A lawyer, author, poet, and tarot card reader, Naina Pachnanda, 31, an alumna of Carmel convent, Chandigarh, wears many hats. A graduate of the National University of Juridical Sciences (NUJS), Kolkata, Naina practised in the Supreme Court of India, High Court of Delhi, various district courts, for over five years before she decided to venture into a new career path as a Senior Innovation Specialist for Invest India in 2019.
Writing since the age of 10, Naina took refuge in poetry during the pandemic. Her recently released anthology of poems ‘Miracles do happen’ tries to make sense of the suffering Covid-19 unleashed on us.
Tell us about your journey as a poet.
Though trained in law, I like to call myself a lawyer with a soul. Writing comes naturally to me. I was 10 when I found the writer in me. It was from the Harry Potter series of J.K. Rowling I learnt there is magic beyond words. In fact, the first poem I wrote was on Harry Potter.
Rhyming also comes naturally to me. When I am in the zone, I can make anything rhyme within 30 seconds.
Before this anthology, I published a book titled “New India” .
As for poetry, I first started publishing my work on the social media. I began from the scratch and now have around 40,000 followers on Instagram.
Tell us about your recently published anthology.
It is based on love, loss, failure, rejection, hope, motivation, acceptance, interaction, manifestation and abundant happiness. It’s a compilation of more than 200 poems conceived during the greatest challenge to mankind in the 21st century. Sample these lines from my anthology:
“We are all one and we all suffer alike,
Illness doesn’t view wealth, stature, wrong or right,
We are all on this planet at this present moment together,
Karmically bound, going through this crisis, like birds of the same feather.”
What inspired you to write it?
I wrote these poems to address the challenges we were going through during the pandemic. I wrote with the fervent hope that my words would soothe and heal.
I feel both joy and suffering are a part of life.

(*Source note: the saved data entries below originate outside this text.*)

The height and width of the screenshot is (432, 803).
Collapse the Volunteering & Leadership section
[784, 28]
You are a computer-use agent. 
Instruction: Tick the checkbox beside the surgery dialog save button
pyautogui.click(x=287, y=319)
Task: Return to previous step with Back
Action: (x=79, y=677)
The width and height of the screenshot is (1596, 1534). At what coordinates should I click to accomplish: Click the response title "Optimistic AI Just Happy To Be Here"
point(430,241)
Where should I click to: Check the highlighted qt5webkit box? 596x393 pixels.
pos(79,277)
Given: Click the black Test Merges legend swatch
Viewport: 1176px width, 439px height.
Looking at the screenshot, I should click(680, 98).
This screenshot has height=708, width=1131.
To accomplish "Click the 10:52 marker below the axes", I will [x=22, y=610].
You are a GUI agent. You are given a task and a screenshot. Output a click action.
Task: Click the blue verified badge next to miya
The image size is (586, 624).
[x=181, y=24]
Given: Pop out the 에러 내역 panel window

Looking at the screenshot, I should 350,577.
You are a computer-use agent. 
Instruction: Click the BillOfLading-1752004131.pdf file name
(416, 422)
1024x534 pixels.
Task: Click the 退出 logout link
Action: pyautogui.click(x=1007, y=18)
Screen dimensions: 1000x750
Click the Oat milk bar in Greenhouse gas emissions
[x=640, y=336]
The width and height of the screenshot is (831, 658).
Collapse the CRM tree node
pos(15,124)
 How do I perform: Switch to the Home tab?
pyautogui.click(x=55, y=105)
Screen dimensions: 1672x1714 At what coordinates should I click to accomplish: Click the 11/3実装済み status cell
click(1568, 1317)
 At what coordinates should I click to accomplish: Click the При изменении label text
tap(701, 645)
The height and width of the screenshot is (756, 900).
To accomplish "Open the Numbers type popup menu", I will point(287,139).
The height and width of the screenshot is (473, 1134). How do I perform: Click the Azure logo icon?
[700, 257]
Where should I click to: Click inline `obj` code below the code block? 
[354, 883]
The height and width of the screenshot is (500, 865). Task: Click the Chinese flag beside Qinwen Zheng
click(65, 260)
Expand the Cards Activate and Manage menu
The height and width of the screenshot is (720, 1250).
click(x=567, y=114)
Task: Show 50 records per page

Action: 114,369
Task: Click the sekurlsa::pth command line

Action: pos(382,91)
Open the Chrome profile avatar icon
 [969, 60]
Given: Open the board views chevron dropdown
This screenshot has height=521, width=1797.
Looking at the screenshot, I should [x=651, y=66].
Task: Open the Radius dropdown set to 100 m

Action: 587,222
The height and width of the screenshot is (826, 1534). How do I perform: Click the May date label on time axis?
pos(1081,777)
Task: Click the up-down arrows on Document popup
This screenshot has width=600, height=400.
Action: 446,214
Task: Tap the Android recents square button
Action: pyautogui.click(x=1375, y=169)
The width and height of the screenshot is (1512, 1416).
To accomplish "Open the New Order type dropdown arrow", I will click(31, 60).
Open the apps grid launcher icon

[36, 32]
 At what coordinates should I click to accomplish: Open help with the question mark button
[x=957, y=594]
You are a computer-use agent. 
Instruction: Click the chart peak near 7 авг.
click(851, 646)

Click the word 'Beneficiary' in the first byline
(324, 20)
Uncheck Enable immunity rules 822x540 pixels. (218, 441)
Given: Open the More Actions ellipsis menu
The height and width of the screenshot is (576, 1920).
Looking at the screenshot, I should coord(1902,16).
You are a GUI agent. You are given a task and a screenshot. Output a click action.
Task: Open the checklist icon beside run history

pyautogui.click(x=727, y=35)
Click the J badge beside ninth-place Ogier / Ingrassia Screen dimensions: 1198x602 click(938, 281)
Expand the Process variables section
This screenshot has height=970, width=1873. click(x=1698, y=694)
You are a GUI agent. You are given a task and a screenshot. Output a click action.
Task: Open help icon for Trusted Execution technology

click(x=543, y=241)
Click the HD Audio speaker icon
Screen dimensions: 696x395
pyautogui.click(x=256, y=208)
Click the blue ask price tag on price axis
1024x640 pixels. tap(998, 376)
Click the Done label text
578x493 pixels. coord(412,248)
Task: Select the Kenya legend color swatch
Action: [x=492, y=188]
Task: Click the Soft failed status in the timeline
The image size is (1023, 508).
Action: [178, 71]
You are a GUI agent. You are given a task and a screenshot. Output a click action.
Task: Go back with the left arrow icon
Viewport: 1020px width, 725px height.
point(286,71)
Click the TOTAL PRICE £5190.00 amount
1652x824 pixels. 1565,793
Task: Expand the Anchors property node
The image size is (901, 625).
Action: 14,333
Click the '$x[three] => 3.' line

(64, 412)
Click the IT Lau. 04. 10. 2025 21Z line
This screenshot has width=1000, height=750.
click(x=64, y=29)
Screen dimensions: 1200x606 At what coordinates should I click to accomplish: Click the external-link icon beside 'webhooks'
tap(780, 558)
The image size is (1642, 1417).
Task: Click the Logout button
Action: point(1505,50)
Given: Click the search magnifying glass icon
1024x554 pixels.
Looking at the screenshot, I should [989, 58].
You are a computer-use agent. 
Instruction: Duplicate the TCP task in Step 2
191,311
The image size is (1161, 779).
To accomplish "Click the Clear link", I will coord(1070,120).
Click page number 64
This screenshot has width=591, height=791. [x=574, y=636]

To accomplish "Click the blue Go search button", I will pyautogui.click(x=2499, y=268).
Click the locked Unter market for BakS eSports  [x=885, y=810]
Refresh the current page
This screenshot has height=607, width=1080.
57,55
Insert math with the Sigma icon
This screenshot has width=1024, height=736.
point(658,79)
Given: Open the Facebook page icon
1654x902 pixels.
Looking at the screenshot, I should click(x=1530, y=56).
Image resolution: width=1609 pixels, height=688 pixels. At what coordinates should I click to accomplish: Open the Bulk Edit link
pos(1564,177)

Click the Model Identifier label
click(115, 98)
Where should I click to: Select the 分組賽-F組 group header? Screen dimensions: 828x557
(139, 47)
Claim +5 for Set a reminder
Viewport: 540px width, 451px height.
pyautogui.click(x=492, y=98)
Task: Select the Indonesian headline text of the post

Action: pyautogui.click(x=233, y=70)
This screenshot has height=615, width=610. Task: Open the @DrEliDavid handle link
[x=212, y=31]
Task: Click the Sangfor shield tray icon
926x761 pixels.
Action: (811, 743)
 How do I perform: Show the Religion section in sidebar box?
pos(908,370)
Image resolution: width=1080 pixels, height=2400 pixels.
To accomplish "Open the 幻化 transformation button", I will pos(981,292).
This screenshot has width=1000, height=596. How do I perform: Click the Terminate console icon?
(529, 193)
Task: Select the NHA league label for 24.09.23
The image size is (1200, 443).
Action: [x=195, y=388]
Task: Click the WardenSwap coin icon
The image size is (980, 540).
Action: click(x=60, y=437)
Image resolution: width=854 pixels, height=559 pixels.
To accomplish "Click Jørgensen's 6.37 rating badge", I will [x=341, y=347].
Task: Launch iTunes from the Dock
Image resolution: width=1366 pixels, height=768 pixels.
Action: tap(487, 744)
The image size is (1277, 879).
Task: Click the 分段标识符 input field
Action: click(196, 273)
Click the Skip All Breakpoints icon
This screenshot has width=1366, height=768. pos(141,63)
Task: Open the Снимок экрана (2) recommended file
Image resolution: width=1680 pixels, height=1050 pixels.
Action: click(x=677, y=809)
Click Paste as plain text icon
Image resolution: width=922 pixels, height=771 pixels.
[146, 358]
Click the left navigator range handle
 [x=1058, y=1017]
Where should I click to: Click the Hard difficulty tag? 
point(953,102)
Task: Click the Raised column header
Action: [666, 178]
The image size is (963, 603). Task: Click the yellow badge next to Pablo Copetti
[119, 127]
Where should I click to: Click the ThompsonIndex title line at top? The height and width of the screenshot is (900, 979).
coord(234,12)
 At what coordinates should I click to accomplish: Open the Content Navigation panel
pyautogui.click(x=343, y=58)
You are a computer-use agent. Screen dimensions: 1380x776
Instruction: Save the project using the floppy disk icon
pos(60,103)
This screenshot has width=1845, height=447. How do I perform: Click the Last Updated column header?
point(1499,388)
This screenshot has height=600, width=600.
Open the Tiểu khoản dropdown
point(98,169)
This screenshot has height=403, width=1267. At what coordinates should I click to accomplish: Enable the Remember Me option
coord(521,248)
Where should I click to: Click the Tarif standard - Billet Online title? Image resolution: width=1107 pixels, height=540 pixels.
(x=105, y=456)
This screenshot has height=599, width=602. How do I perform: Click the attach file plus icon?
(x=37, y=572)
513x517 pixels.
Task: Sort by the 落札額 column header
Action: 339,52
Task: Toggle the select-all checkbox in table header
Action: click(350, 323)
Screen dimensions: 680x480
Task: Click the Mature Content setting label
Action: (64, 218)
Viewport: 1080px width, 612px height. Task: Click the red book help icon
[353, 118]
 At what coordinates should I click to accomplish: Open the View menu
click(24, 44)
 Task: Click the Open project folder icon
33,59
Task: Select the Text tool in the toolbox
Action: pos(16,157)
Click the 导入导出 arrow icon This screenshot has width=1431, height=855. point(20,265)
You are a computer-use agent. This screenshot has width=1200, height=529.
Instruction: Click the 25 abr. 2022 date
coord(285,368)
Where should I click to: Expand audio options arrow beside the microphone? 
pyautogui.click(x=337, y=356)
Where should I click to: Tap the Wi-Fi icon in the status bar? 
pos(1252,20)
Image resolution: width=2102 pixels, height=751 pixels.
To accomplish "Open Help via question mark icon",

The world is more connected by pain than by love. As humans, we connect with each other’s experiences and that’s how we strive to overcome our own. My poems are all about spreading hope.
Is that why the anthology is titled “Miracles do happen”?
The reason behind the title is my belief that all of us, ordinary beings, can create magic in our own humble way because miracles do happen every single day.
Do you have any mentors?
Yes, I do, and his name is Daisaku Ikeda, president of The SOKA Gakkai International. He says, “One must enjoy what there is to enjoy and one must suffer what there is to suffer because both joy and suffering are a part of life.” This is so profound.
What would be your message to your readers?
My message to the world would be, Dream big, don’t waste your time comparing your life to that of others, each of us has taken birth to fulfil our own unique mission on the earth.